Passage shown -
Journalist Jason Roberts has won critical praise for A Sense of the World. His biography of "the blind traveler" has been named a Best Book of the Year by numerous publications, including the Washington Post, and has been nominated for the Guardian First Book Award. Although blinded as a young Naval lieutenant, James Holman became one of the world's most prolific and observant travelers.

Editorial Reviews

Rachel Hartigan Shea

Roberts's vibrant prose and meticulous recreation of Holman's world offer modern readers a chance to see what Holman saw as he tapped his way around the globe.

Collected data -
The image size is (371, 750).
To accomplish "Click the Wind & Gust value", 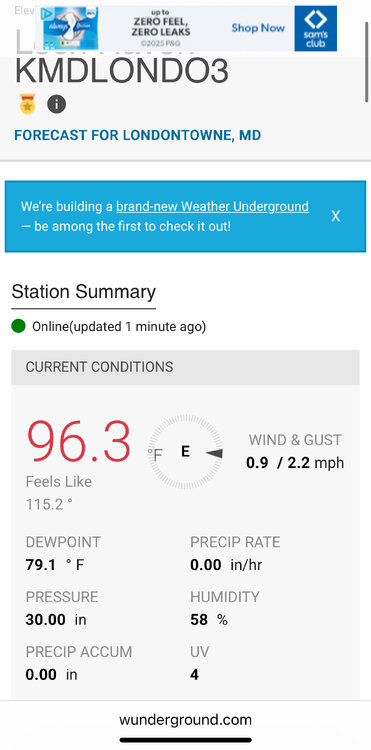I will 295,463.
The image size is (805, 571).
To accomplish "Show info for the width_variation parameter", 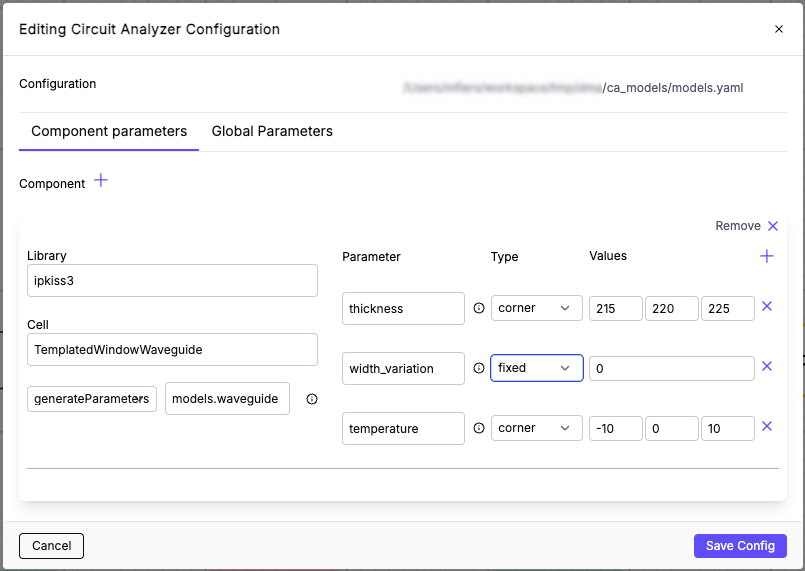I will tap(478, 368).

Assignment A -
From the passage on A Sense of the World, write out the stretch from "Rachel Hartigan Shea" through "around the globe.".
Assignment B -
In the passage on A Sense of the World, what award was the biography nominated for?

Exercise response A -
Rachel Hartigan Shea

Roberts's vibrant prose and meticulous recreation of Holman's world offer modern readers a chance to see what Holman saw as he tapped his way around the globe.

Exercise response B -
The Guardian First Book Award.